Funding for community projects from the Robin Rigg wind farm was available to promote the parklands and, with the college having a close working relationship with Allerdale Council and Workington Nature Partnership, transitions learners were volunteered to help design signage.

The signs ask people to ‘Stop… look… listen’ and provide some background on the nature in the area.

Lecturer Jenny Proudman said: “Our transitions learners were completing an art project I was teaching.

Jenny added: “The idea was to encourage people to stop, look around them and listen to what they could hear, hence the title.

“The project was to enable learners to become more familiar with their surroundings, complete some community-based activity in a worthwhile, productive way.

“It has also helped them to use their English, Maths and digital skills in a project-based manner.

“Teamwork skills have been invaluable. Working with local employers, the learners have had to display very professional behaviours and have been fully engaged in the project, researching the species, summarising, and producing their artwork.

“When learners have seen the finished project, they have been amazed with the outcome.”
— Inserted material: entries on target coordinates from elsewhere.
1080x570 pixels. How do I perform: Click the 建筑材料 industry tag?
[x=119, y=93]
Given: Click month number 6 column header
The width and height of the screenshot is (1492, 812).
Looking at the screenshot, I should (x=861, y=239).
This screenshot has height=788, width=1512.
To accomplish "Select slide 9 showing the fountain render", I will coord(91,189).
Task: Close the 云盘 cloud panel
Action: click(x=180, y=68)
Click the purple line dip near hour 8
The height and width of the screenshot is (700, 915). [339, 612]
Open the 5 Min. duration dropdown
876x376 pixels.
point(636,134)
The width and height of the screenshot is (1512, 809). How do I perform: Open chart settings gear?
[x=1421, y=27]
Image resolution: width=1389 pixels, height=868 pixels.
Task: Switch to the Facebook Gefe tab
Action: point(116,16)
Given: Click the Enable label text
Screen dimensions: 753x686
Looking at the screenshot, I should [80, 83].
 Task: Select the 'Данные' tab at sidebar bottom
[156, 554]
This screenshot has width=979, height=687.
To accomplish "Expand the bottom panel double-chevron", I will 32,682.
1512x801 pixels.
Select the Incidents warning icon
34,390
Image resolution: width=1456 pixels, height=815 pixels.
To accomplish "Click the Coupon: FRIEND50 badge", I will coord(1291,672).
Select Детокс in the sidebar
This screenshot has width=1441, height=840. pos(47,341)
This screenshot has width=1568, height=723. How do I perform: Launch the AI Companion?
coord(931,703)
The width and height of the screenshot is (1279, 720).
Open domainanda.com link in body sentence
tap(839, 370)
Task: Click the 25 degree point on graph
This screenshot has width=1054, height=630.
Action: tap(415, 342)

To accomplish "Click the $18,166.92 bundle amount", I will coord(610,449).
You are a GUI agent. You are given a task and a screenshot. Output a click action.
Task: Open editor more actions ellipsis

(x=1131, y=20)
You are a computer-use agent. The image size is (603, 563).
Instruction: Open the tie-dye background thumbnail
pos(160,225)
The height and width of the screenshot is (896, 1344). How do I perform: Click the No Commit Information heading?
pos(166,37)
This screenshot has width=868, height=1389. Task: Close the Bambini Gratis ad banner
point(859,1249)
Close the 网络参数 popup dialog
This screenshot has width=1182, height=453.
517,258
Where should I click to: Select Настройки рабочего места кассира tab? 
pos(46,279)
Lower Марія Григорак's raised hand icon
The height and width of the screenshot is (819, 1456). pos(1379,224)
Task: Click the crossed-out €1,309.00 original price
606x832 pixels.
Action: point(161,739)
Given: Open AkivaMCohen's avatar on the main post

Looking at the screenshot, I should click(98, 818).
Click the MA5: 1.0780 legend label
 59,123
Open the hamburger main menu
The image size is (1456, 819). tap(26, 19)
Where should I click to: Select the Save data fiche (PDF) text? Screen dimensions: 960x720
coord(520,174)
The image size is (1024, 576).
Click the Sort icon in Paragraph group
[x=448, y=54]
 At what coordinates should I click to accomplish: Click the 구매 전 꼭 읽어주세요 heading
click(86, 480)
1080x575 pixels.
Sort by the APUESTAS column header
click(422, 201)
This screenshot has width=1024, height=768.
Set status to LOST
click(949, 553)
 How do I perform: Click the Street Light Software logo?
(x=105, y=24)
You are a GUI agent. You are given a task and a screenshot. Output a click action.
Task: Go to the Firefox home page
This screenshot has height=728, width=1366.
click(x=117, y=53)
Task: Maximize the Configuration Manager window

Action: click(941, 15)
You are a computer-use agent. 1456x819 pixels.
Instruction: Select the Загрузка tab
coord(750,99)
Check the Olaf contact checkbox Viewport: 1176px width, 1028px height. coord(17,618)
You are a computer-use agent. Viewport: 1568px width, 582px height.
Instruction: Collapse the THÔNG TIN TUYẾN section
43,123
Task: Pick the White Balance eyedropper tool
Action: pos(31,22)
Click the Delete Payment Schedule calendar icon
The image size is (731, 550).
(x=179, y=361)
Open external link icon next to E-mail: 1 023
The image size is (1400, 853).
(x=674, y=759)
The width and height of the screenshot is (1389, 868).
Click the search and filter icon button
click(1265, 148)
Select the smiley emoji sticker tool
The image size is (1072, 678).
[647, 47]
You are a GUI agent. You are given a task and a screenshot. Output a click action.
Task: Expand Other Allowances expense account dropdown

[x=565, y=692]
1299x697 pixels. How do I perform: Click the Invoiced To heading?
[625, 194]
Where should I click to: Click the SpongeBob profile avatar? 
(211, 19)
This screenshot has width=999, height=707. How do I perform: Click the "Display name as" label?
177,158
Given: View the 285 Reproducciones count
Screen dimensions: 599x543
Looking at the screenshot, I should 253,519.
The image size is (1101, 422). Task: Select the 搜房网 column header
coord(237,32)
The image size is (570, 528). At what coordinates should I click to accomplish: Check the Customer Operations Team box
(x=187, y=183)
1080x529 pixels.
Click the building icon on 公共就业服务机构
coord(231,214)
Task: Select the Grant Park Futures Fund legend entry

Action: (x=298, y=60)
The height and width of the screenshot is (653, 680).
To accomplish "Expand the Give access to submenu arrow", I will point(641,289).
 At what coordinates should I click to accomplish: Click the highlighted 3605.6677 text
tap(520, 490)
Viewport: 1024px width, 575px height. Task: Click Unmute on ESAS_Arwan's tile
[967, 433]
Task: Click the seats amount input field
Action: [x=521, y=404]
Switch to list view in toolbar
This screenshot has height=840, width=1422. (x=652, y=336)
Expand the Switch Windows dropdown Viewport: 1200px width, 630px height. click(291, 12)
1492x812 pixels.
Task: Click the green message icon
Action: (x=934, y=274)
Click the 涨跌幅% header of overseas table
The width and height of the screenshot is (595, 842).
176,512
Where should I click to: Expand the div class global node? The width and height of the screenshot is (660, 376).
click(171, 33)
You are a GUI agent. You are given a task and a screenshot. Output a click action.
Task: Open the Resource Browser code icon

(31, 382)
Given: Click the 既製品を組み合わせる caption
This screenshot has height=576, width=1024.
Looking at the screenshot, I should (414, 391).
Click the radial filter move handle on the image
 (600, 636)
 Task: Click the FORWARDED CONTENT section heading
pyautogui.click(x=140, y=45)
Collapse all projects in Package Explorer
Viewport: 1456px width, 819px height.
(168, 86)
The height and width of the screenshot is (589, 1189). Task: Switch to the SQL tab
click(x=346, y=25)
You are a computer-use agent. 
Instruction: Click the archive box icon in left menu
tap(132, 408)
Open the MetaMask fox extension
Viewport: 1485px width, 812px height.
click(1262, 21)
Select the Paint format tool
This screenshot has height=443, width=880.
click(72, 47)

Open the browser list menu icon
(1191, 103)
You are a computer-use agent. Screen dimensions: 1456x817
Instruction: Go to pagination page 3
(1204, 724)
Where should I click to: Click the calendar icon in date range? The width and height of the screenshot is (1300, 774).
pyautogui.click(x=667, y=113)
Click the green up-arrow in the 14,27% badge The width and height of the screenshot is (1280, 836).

The finished product even prompted a ‘Wow’ from one of the learners involved.

Workington Nature Partnership said: “We installed some signage around Workington Hall Parklands which was designed by Lakes College students and encourages park users to take a second to notice some of what makes the park special.

“On a lovely morning like today it really wasn’t hard to stop and soak up the springtime vibes with multiple pairs of great spotted woodpeckers noisily flitting about and even drumming above us.

“The chorus of birdsong is really ramping up and with so many snowdrops, daffodils and bluebells starting to emerge it really is an exciting and hopeful time of year.”